=== EXERCISE DATA ===

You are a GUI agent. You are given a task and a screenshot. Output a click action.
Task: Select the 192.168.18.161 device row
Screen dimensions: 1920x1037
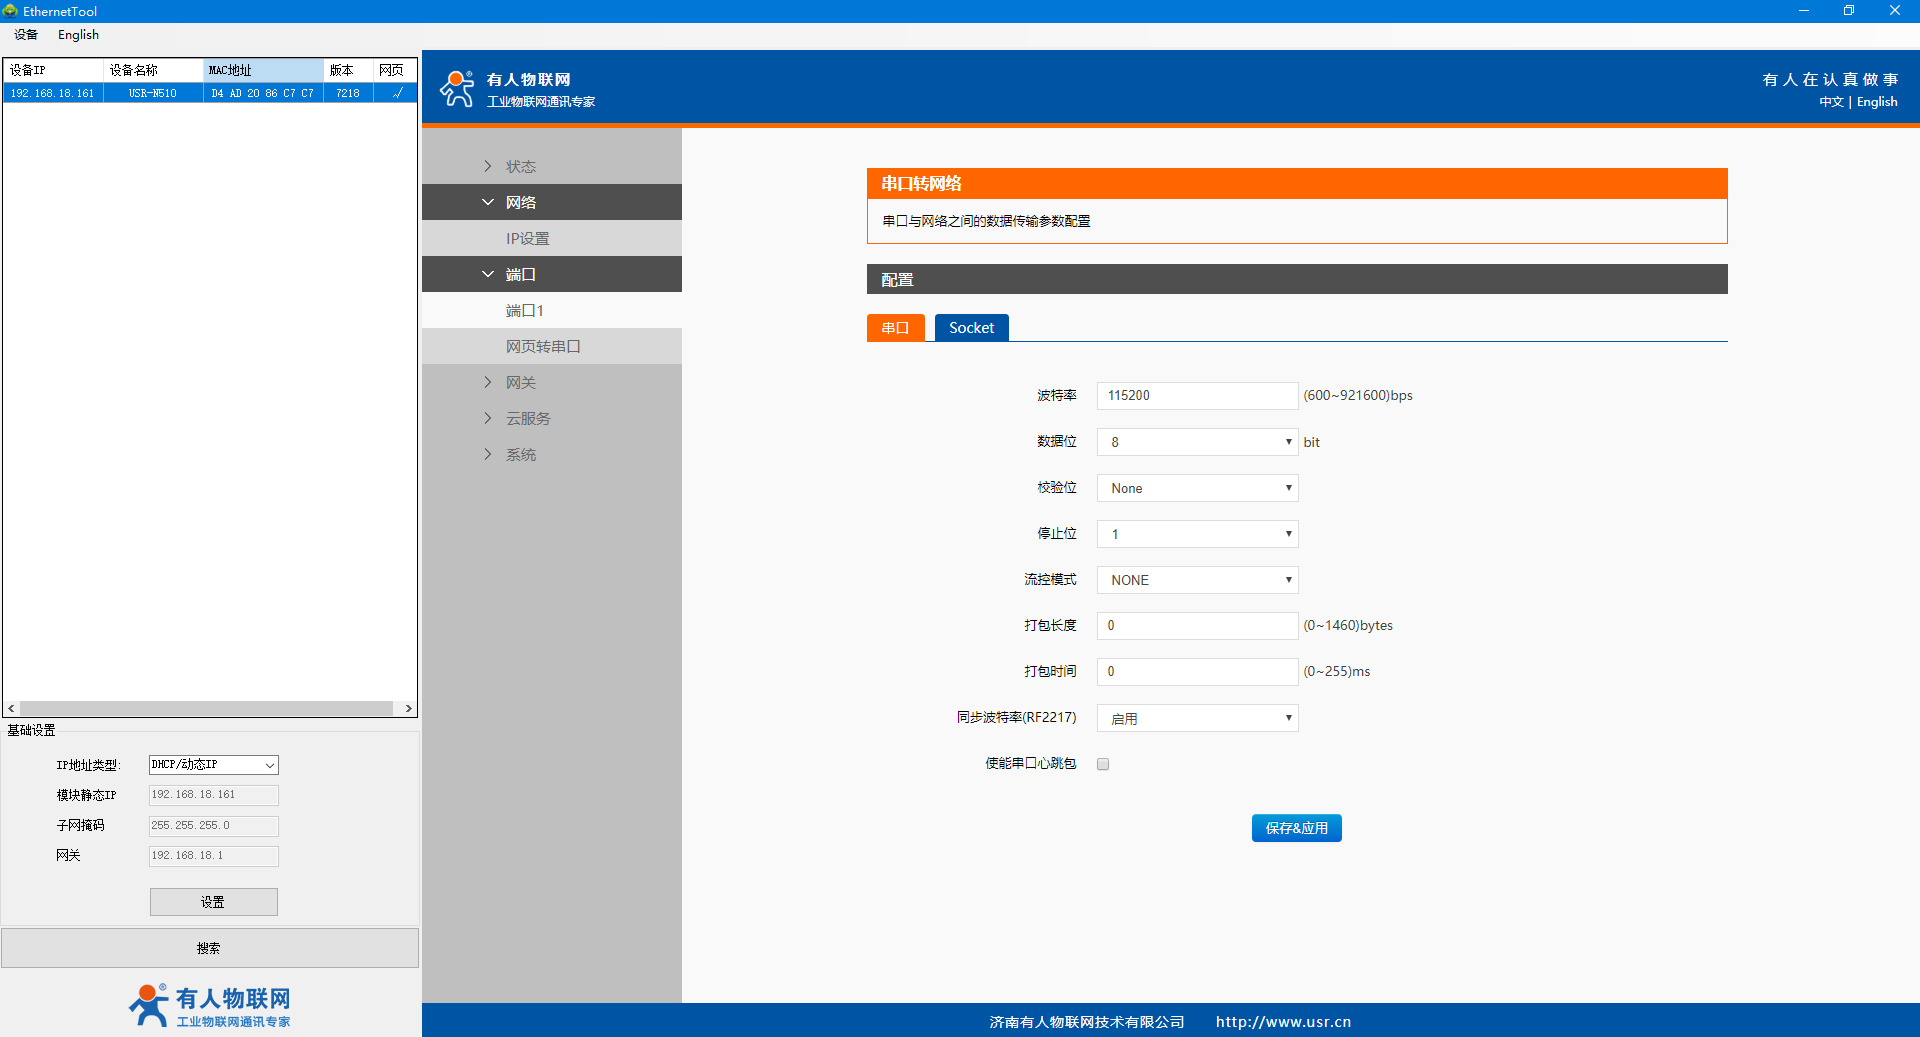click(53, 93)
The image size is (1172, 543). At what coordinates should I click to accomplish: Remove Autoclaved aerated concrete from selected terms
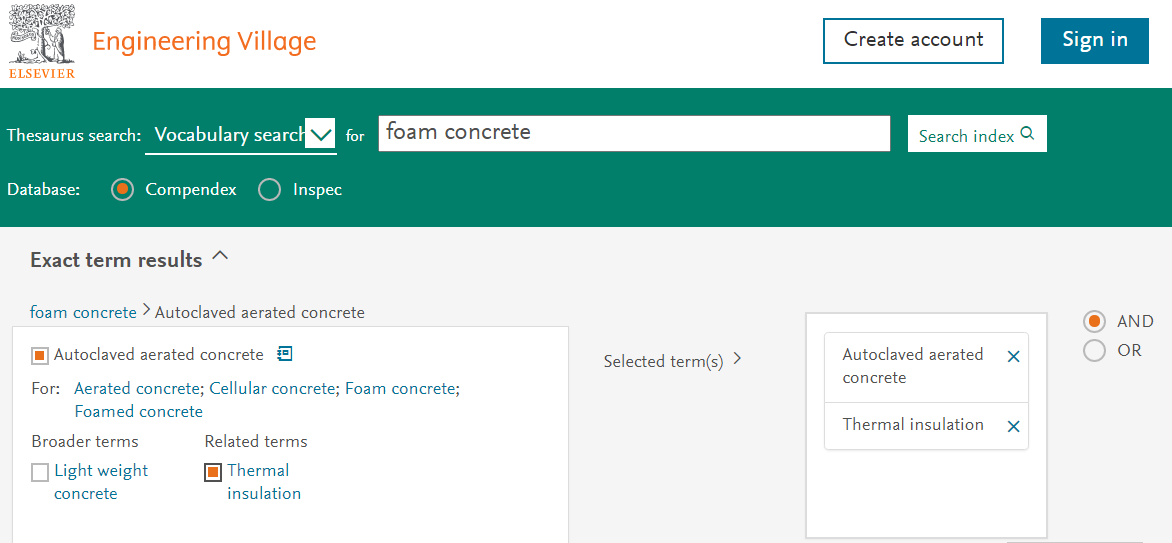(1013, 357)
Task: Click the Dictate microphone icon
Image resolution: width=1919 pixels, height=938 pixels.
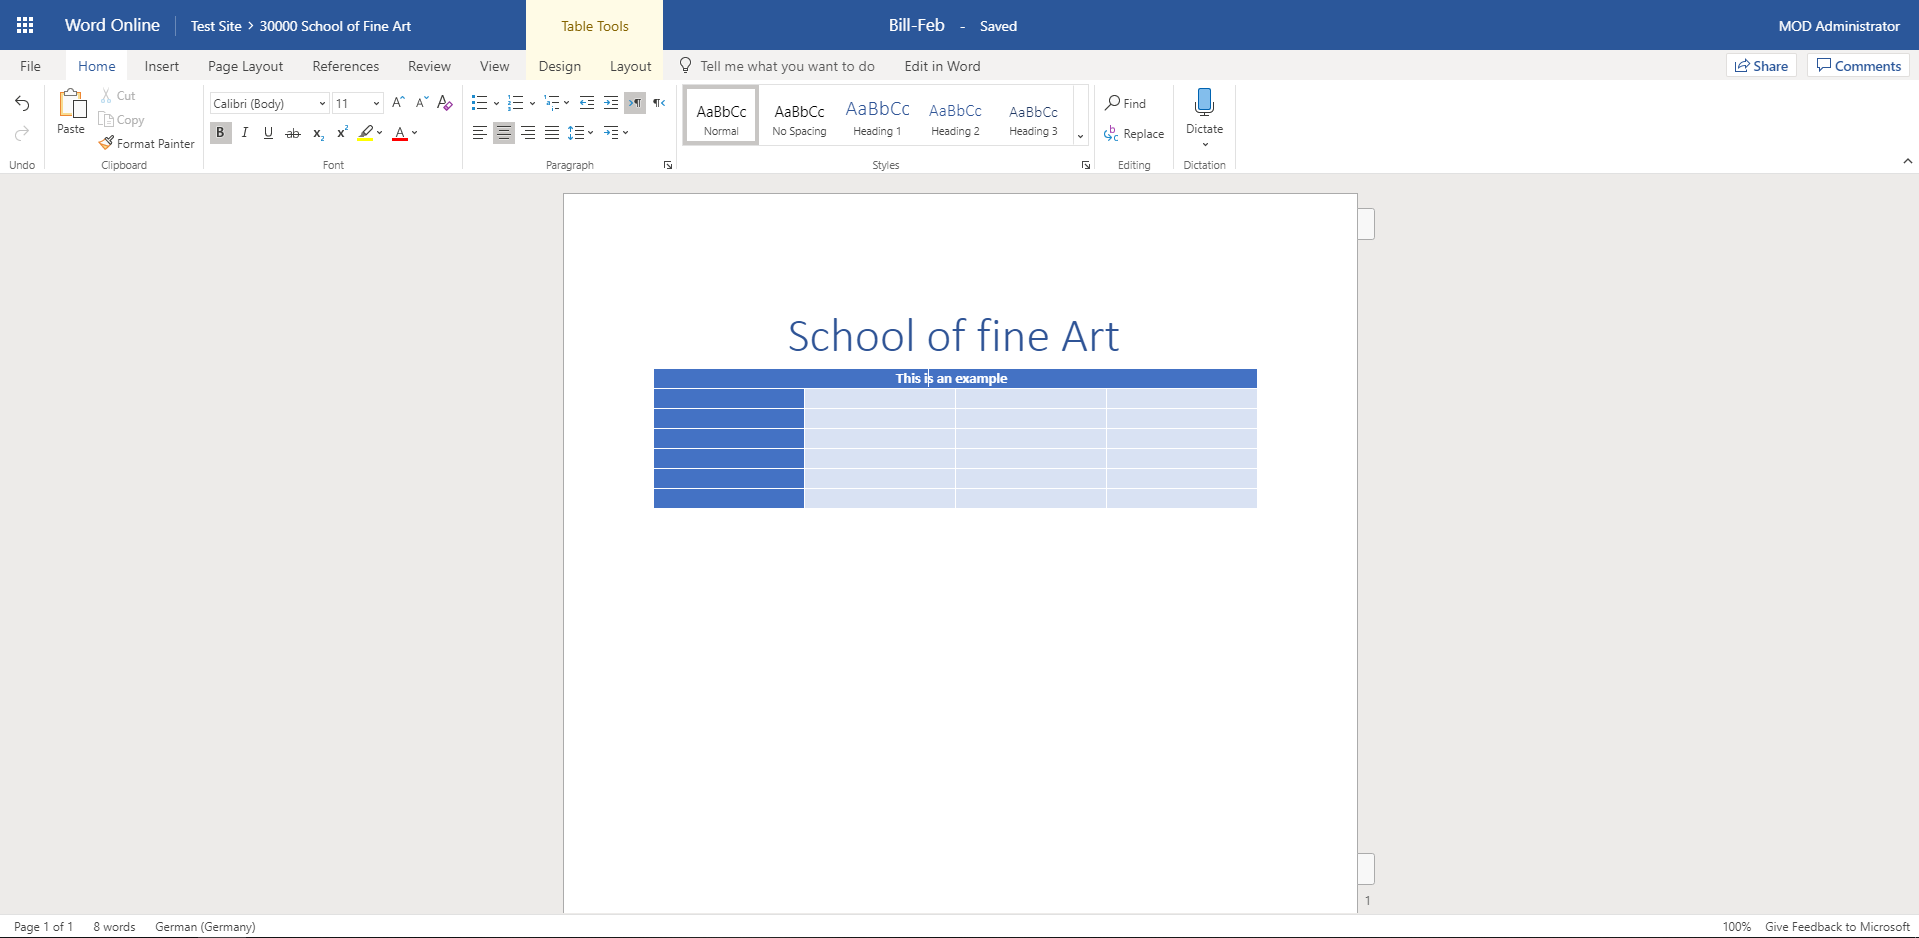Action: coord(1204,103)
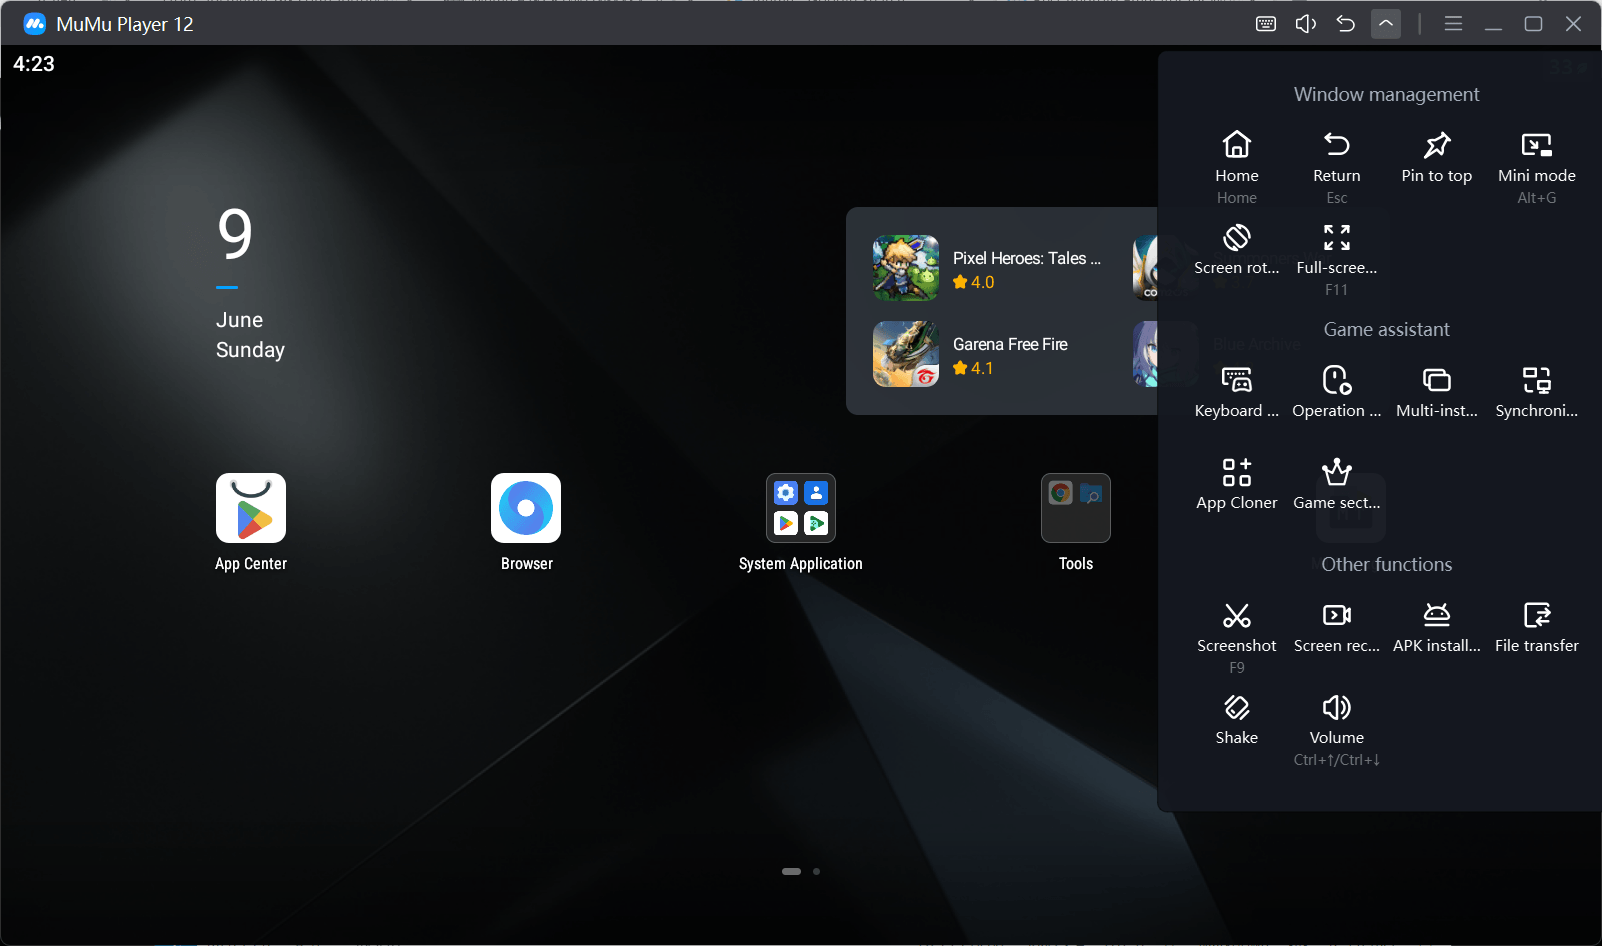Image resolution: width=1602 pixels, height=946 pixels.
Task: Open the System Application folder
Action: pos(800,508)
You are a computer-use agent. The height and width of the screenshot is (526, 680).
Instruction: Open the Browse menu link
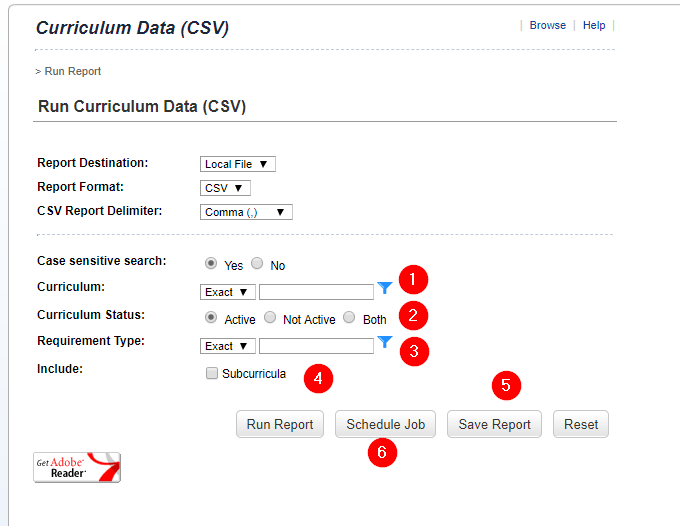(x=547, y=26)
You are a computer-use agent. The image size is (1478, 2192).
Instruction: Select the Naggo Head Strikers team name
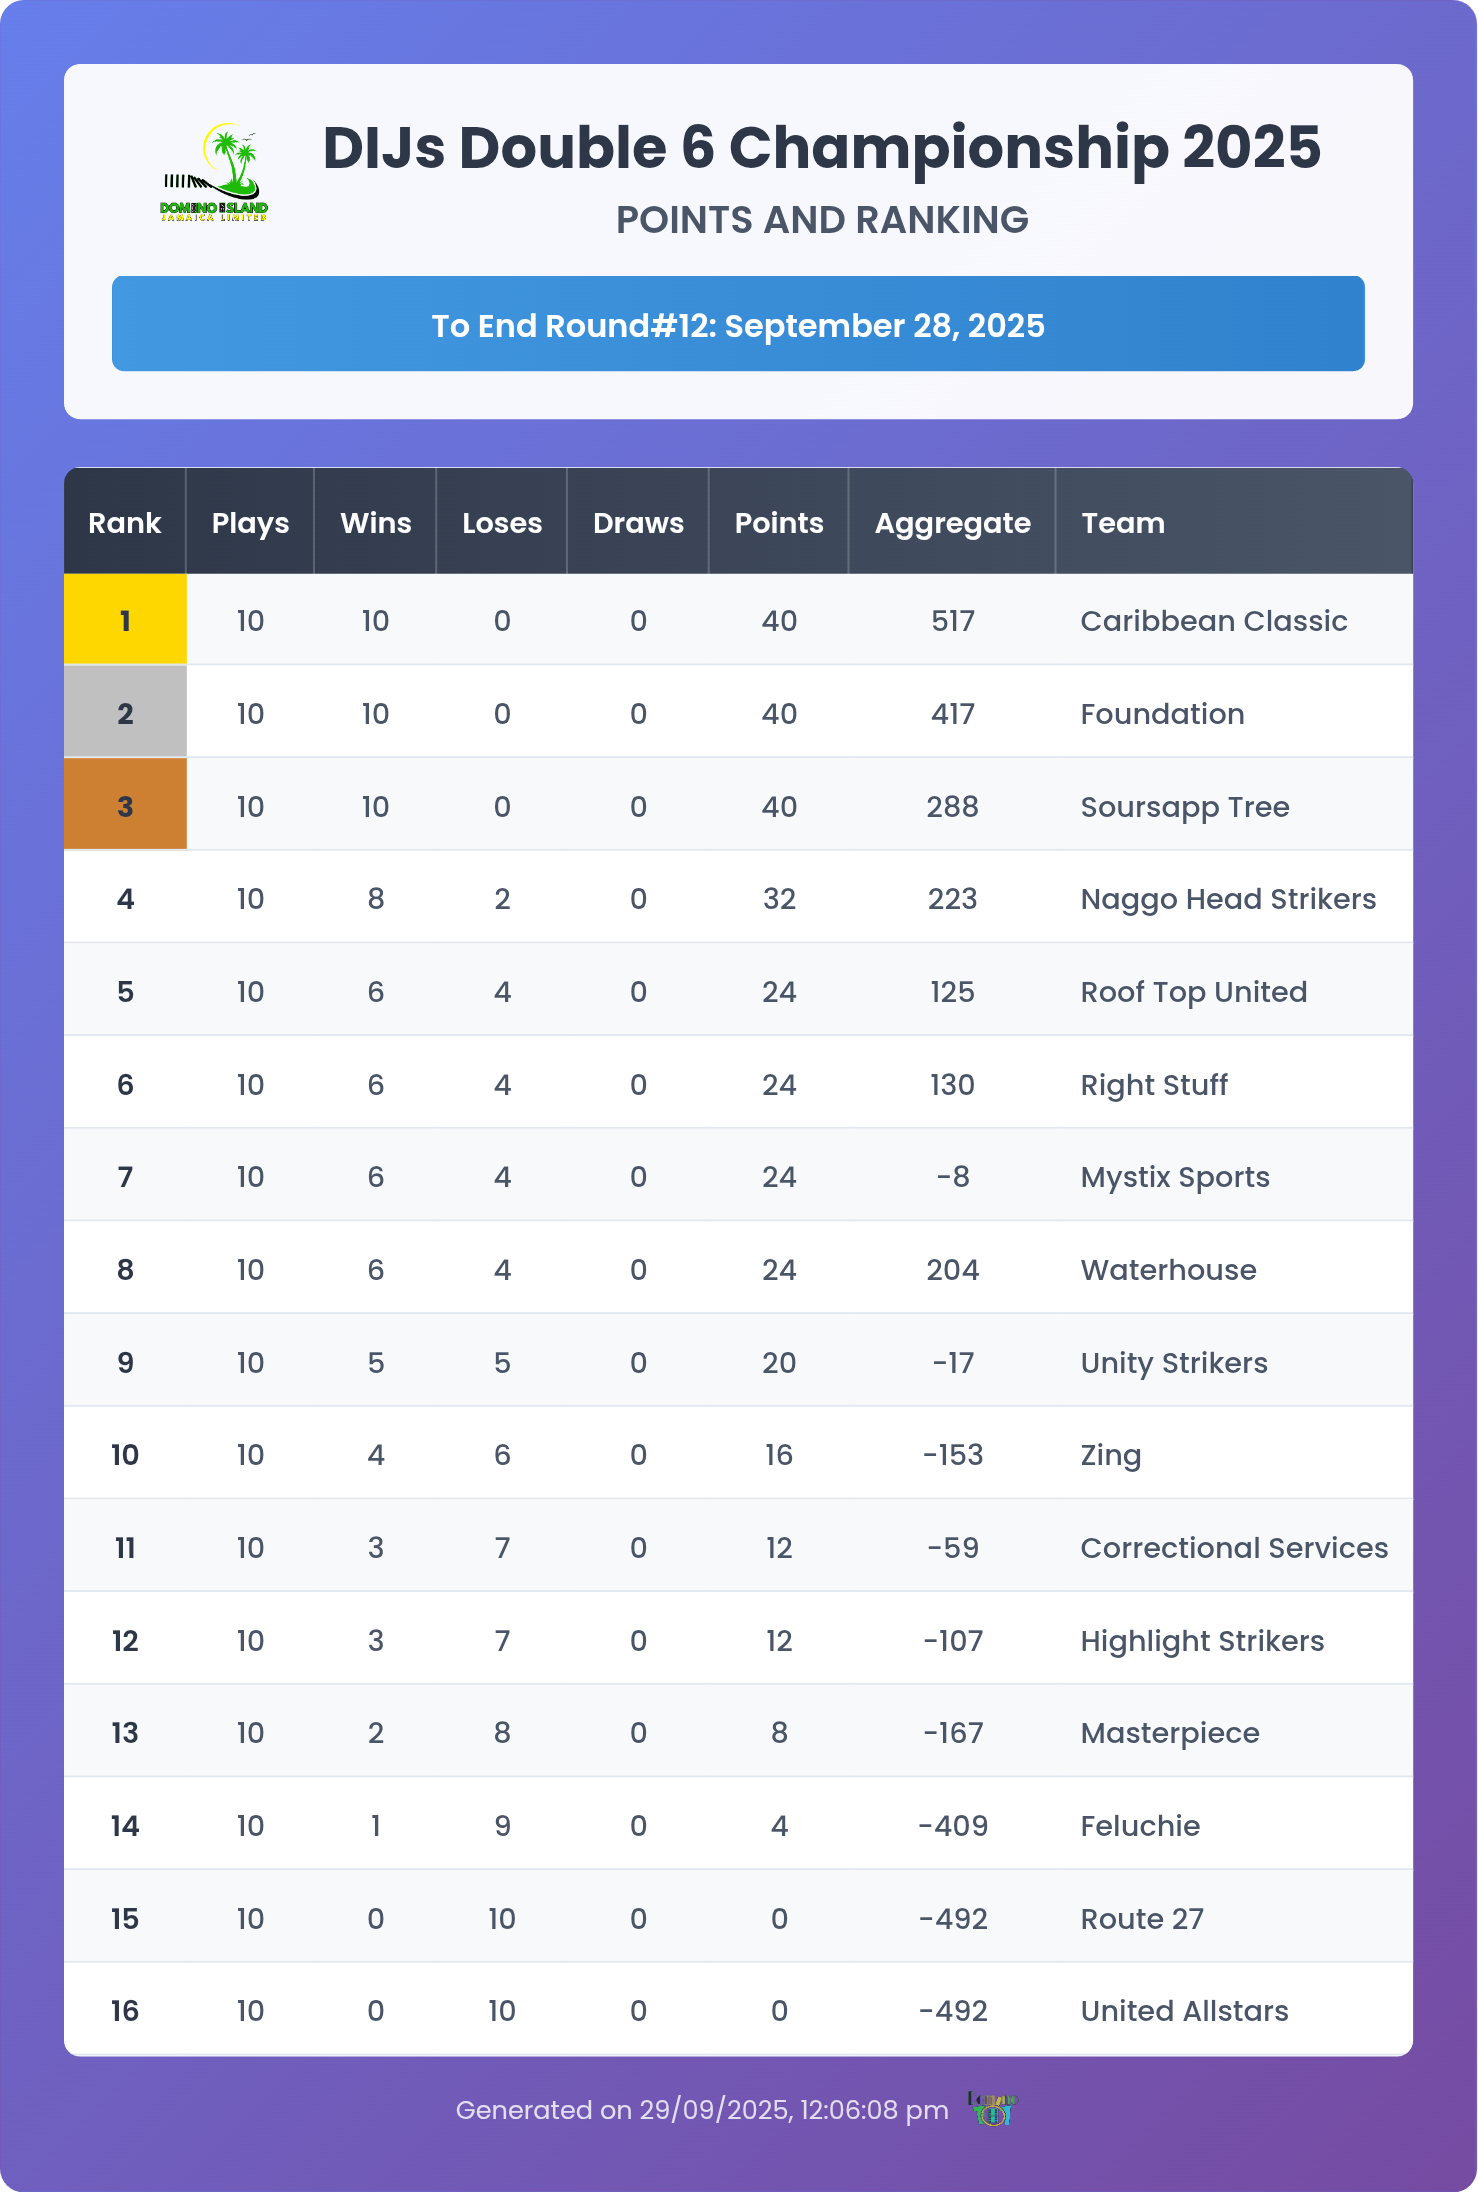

=== ASSIGNMENT ===
Collect, from the material above, every line containing the word "agent".

=== ANSWER BELOW ===
You are a GUI agent. You are given a task and a screenshot. Output a click action.
You are a computer-use agent. The height and width of the screenshot is (526, 680).
You are a computer-use agent. The image size is (1478, 2192).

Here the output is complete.